*GIVEN EXERCISE:* Update the items below so that each "GUI agent" becomes "screen agent", leaving everything else as it is.

*DATA FOR THIS EXERCISE:*
* * * * * * * * *

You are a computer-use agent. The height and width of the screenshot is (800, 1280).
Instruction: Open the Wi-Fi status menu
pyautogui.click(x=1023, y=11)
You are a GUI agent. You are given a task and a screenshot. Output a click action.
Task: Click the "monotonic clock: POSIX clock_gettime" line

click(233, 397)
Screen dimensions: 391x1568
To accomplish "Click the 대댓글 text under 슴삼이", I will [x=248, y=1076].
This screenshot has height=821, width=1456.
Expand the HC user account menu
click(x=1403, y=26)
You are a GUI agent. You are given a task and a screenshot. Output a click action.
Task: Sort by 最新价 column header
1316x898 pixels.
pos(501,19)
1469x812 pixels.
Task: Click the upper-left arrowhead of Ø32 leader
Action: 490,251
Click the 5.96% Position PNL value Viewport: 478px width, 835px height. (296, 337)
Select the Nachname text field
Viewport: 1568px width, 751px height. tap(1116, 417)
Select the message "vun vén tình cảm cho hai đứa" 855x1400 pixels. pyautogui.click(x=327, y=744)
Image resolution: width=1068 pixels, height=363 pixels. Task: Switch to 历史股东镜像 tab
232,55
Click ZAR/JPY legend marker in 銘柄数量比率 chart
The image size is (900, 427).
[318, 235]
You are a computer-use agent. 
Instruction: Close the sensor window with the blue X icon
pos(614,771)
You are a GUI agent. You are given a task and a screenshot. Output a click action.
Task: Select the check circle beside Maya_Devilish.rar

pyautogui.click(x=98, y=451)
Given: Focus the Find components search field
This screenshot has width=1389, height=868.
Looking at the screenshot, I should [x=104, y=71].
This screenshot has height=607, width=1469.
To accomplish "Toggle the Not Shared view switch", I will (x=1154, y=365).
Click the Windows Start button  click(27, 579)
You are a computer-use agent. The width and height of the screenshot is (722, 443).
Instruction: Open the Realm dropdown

* * * * * * * * *

*FULL SOLUTION:*
You are a computer-use agent. The height and width of the screenshot is (800, 1280).
Instruction: Open the Wi-Fi status menu
pyautogui.click(x=1023, y=11)
You are a screen agent. You are given a task and a screenshot. Output a click action.
Task: Click the "monotonic clock: POSIX clock_gettime" line

click(233, 397)
Screen dimensions: 391x1568
To accomplish "Click the 대댓글 text under 슴삼이", I will [x=248, y=1076].
This screenshot has height=821, width=1456.
Expand the HC user account menu
click(x=1403, y=26)
You are a screen agent. You are given a task and a screenshot. Output a click action.
Task: Sort by 最新价 column header
1316x898 pixels.
pos(501,19)
1469x812 pixels.
Task: Click the upper-left arrowhead of Ø32 leader
Action: 490,251
Click the 5.96% Position PNL value Viewport: 478px width, 835px height. (296, 337)
Select the Nachname text field
Viewport: 1568px width, 751px height. tap(1116, 417)
Select the message "vun vén tình cảm cho hai đứa" 855x1400 pixels. pyautogui.click(x=327, y=744)
Image resolution: width=1068 pixels, height=363 pixels. Task: Switch to 历史股东镜像 tab
232,55
Click ZAR/JPY legend marker in 銘柄数量比率 chart
The image size is (900, 427).
[318, 235]
You are a computer-use agent. 
Instruction: Close the sensor window with the blue X icon
pos(614,771)
You are a screen agent. You are given a task and a screenshot. Output a click action.
Task: Select the check circle beside Maya_Devilish.rar

pyautogui.click(x=98, y=451)
Given: Focus the Find components search field
This screenshot has width=1389, height=868.
Looking at the screenshot, I should [x=104, y=71].
This screenshot has height=607, width=1469.
To accomplish "Toggle the Not Shared view switch", I will (x=1154, y=365).
Click the Windows Start button  click(27, 579)
You are a computer-use agent. The width and height of the screenshot is (722, 443).
Instruction: Open the Realm dropdown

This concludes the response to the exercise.